Once the image is open, its background and foreground values may be specified using IMAGE BACKGROUND (default 0) and IMAGE FOREGROUND (default 1). Since only bit images are supported, the values must be either 0 or 1. These commands control the behaviour or the rest of the image editing commands.

Most of the image editing commands operate on the interior of one of LITES2's REGIONs. The IMAGE REGION command specifies which region number is to be used. The region need not exist when this command is given, and may be redefined subsequently. The region may be created in all the usual ways, plus the more recently implemented REGION WINDOW (quickly constructs rectangular regions using the cursor), and REGION IMAGE (a region constructed from the image data itself, around pixels of the same colour).

IMAGE CLEAR and IMAGE FILL fill the interior of the region with background and foreground colour respectively.

IMAGE COPY and IMAGE MOVE both allow the image data within the region to be attached to the cursor, and moved until an END or ABANDON command is given. IMAGE COPY retains the original data, while IMAGE MOVE fills the original region with background.

IMAGE PAINT and IMAGE ERASE allow the image to be 'painted' in foreground and background colour respectively using the cursor. PAINT state is entered and copies of the current brush are deposited each time the cursor is moved until END is given (or ABANDON, which undoes any painting). The shape and size of the brush is controlled by the IMAGE BRUSH CIRCLE/RECTANGLE commands.
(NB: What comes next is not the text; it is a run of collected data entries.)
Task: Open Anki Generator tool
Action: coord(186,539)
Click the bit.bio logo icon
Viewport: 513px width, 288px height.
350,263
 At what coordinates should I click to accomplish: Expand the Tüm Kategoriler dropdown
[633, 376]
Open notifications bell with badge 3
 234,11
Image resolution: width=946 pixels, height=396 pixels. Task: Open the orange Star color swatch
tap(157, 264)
IMAGE SPECKLE CLEAR and IMAGE SPECKLE FILL search the region for speckles of foreground or background colour respectively, smaller than a given size, and remove them by painting with background and foreground colour respectively.
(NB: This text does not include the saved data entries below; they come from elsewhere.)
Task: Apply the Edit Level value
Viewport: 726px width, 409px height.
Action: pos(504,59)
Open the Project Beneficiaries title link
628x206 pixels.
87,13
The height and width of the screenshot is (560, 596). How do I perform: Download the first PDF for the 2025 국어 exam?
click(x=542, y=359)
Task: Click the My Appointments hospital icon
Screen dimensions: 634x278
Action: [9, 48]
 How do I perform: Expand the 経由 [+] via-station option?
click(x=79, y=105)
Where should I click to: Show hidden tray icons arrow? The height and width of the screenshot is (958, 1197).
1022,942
When searching for speckles, or constructing a region with REGION IMAGE, pixels may be taken as connecting if the touch by their sides (IMAGE CONNECT SIDE, the default), or also diagonally (IMAGE CONNECT DIAGONAL).

IMAGE BURN_IN allows any data currently displayed on the screen to be 'burned into' the raster image. This operation affects just the screen area, and the image must be displayed with one screen pixel to one image pixel at the time (the command ZOOM 1 IMAGE facilitates this). Any pixels displaying a colour other than the image background are written into the image in the foreground colour.

IMAGE RECOVER allows the effect of the last image editing command to be undone, restoring the image to its previous state.

In order to point accurately to image pixels, without having to zoom in on the main image, the DRAW IMAGE command may be used to draw the image into the annotation display (3 or 4, if available), and pointing in this display will then track the LITES2 cursor. A cursor may be displayed in the annotation display also using DISPLAY CURSOR.

IMAGE REGISTRATION

LITES2 allows an IFF file map to be registered on the screen with a raster image when the two are not in exactly the same coordinate space. One or more images, and an IFF map, are specified and read in as normal. It is advisable that the pixel size and the origin of the images is set so as to make the data line up as well as possible before performing the registration. Once in READY state, the command IMAGE SETUP should be given, and LITES2 will enter SETUP state and prompt for the position of the NW corner point of the IFF file to be digitised on the screen. WINDOW, DRAW, and ZOOM commands may be given to get the correct area of the raster image on the screen. The cursor should be moved to the position on the image where the NW corner point of the IFF file should be - the command START will digitise the point and move on to the SW corner point. When all 4 corners have been successfully digitised, LITES2 will return to READY state and the next redraw will register the corner points of the IFF file with the image. ABANDON may be used at any time in SETUP state to abort the SETUP and return to default behaviour.

The EXTENDED transformation (see SETUP TRANSFORM) is used for the registration, which means that the 4 corner points will fit exactly to the positions digitised, with the rest of the map being distorted as required.